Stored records
※
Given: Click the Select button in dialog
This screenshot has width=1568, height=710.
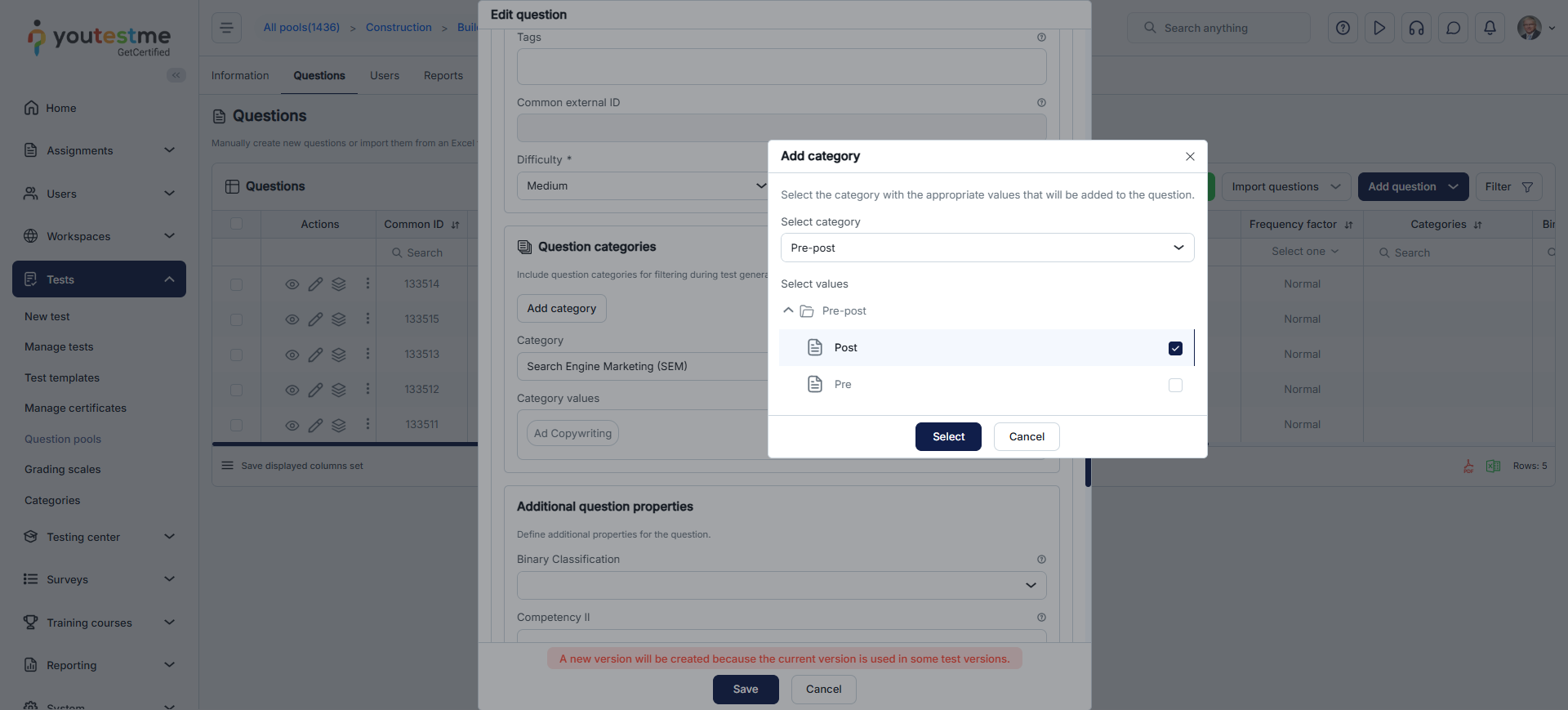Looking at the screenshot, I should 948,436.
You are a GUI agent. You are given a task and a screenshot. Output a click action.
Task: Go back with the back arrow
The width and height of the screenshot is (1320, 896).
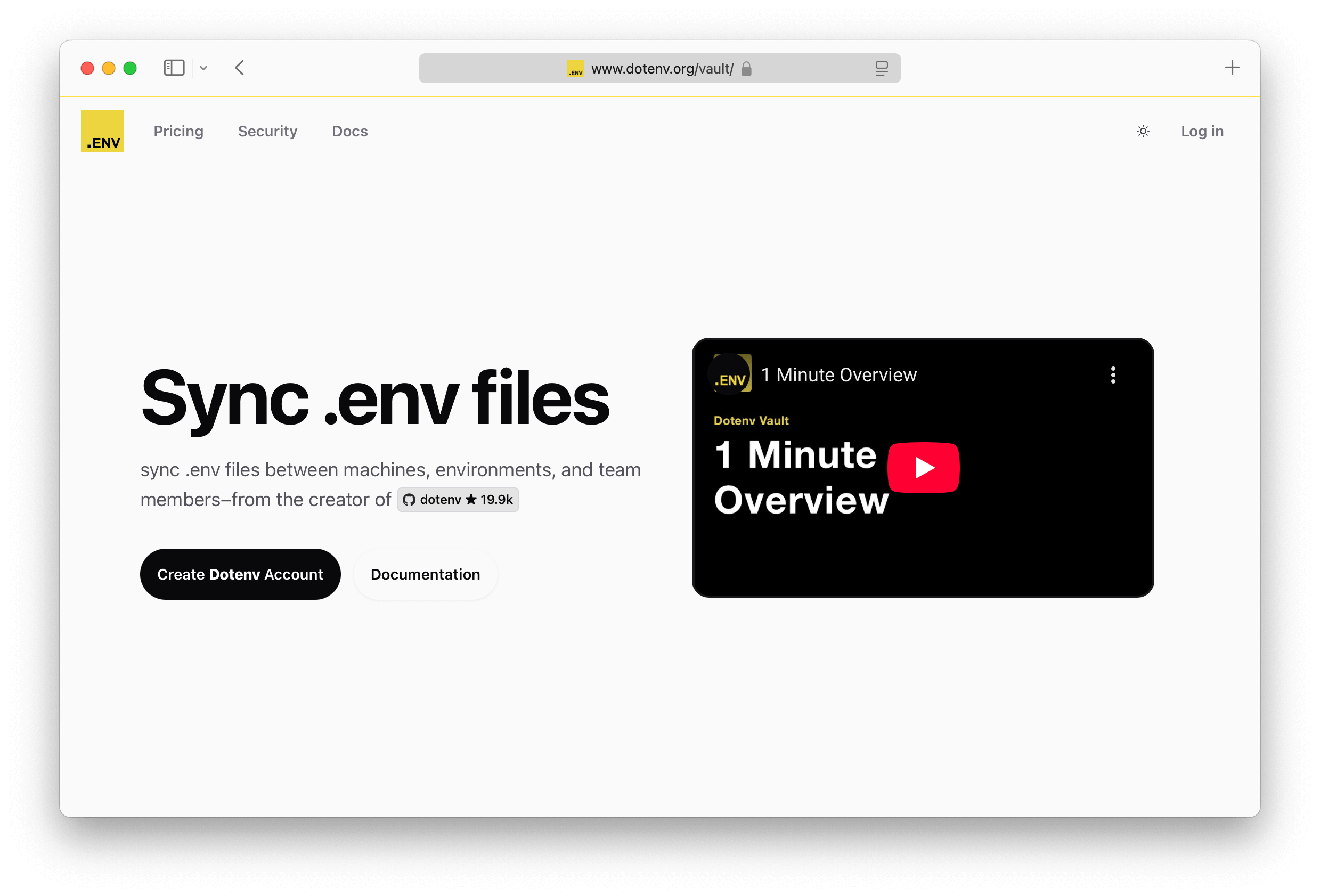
※
## Task requirements
Can you reproduce every line of the data above word for word, omitting the pictures?

## Exercise solution
Given: Click the Select button in dialog
This screenshot has width=1568, height=710.
Looking at the screenshot, I should 948,436.
You are a GUI agent. You are given a task and a screenshot. Output a click action.
Task: Go back with the back arrow
The width and height of the screenshot is (1320, 896).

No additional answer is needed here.